Although Day One’s early pLGG data is undeniably impressive and probably did deserve to push the company’s market cap valuation back toward $1bn, it’s probably also right that the surge has stopped just short of that psychological barrier, and has not matched the share price highs of the post-IPO period.

Two to three years from now, and perhaps beginning as early as next year, Day One appears to have a solid opportunity to become a commercial stage biotech with meaningful revenue generation – at least a few hundred million in time if things go well with later stage data – and encouragingly, the company has reported a cash position of $262.7m as of Q122.

Management were not slow to initiate a new fundraising of $150m after announcing the FIREFLY-1 results, either, at $15 per share – in truth, that’s likely what stopped shares surging higher.

With a war chest of >$400m, and a quarterly net loss of just $27.7m in Q122, Day One ought to be able to fund a commercialisation push and campaigns to make physicians and patients aware of a potential new standard of care in pLGG, which is an enticing prospect for its shareholders. We already know the BRAF-inhibitor class of drugs can sell, although doubts remain over their durability.

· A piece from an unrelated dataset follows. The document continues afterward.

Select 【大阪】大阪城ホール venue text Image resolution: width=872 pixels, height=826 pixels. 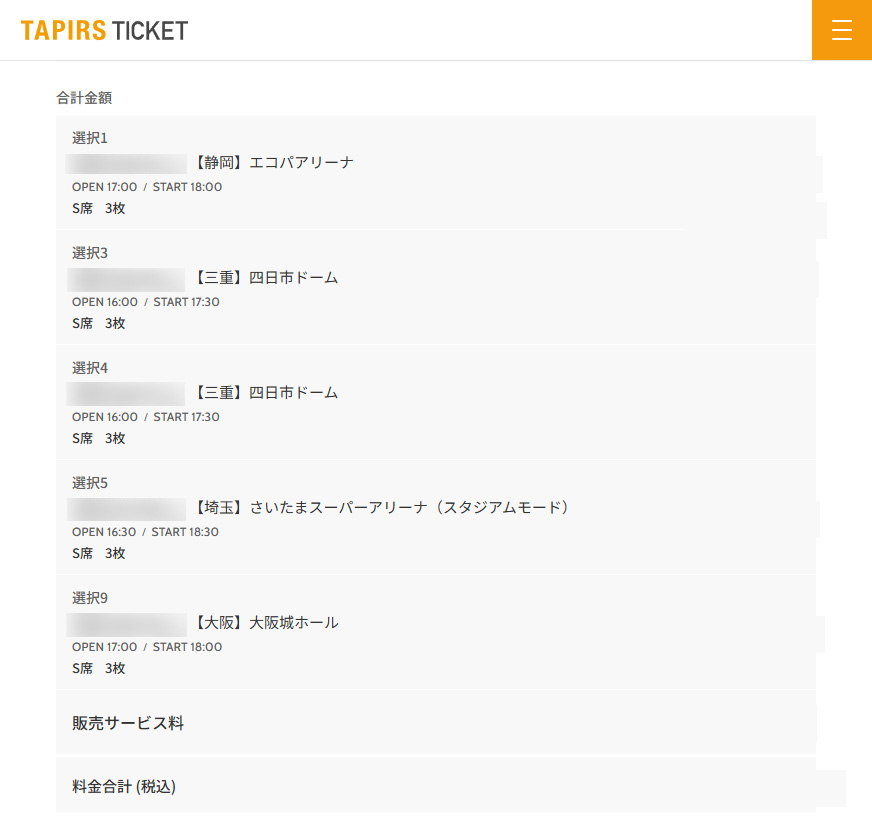tap(266, 623)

That brings us to the negatives in relation to Day One as an investment opportunity. To date, we only have short-term interim data to go on, with no placebo or standard of care arm to compare to, so the sensible thing to do from an investor’s perspective is to wait for the full data from FIREFLY-1 in Q123, even if means paying a higher premium for shares, or even to wait for FIREFLY-2 data.

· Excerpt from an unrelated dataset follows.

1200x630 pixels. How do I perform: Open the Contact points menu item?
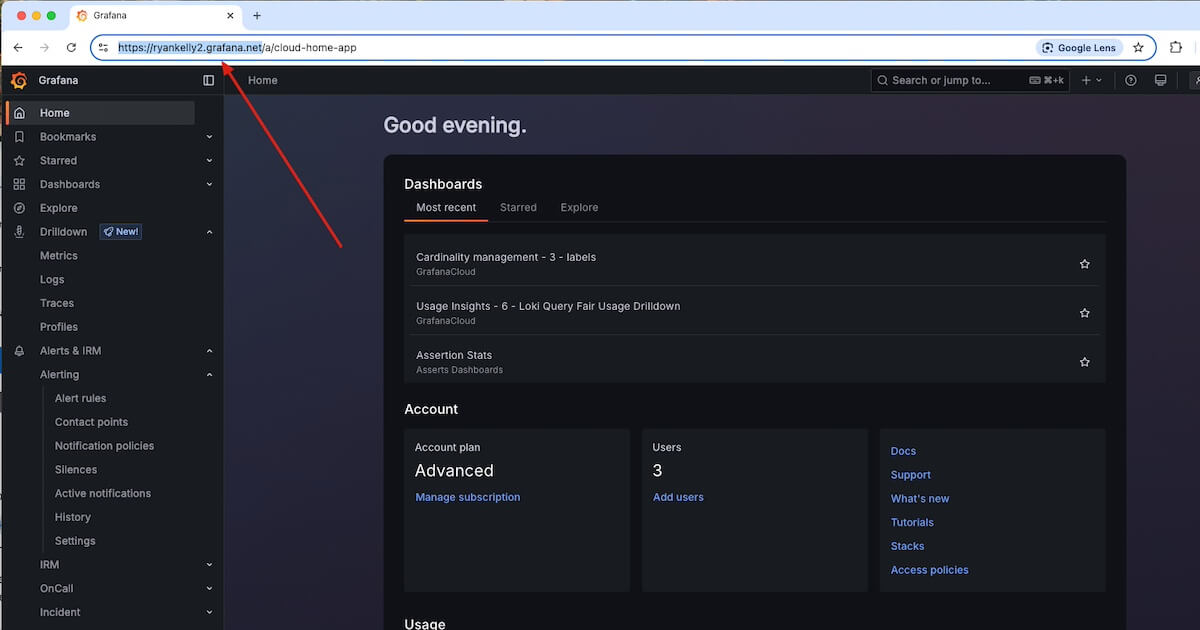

In terms of Day One’s mission statement, there does not appear to have been much progress made in terms of bringing new pediatric therapies into its pipeline – instead it seems the company is trying to mimic the success of Novartis, Roche et al in attempting to combine Tovorafenib with a MEK inhibitor and targeting an adult population. That strikes me as a little disingenuous, although perhaps we will hear of more pediatric developments soon.

The age of Tovorafenib and the fact that Takeda and Biogen were willing to let the drug grow also suggests that it may not be the “second generation” of BRAF-inhibitors that Day One management is trumpeting it as – it’s not a new drug, having been developed in 2004.

These doubts around the duration of response, lack of a placebo arm in the FIREFLY-1 trial, length of time Tovorafenib has been in the clinic for, long-term safety, and an uncertain mission statement – would make me hesitant to buy in to the Day One story at the present time, although the company has undoubtedly brought some cheer to a gloomy biotech bear market.

That makes me wonder of there could be M&A activity in the near future, although management’s fundraising activities suggest they would prefer to try to commercialize themselves. The reality is that often in biotech such attempts to take on the big pharmas at their own game don’t succeed, either due to a lack of funds, a lack of efficacy, or a lack of sufficient differentiation from standard of care.

Time will tell for Day One – it will be interesting to see how management develops its lead asset and whether its stays true to its original objective of developing cancer drugs for children. That may reveal whether management is trying to find a market for a drug it has obtained at a knockdown price, or has genuinely long-term ambitions in the pediatric oncology space.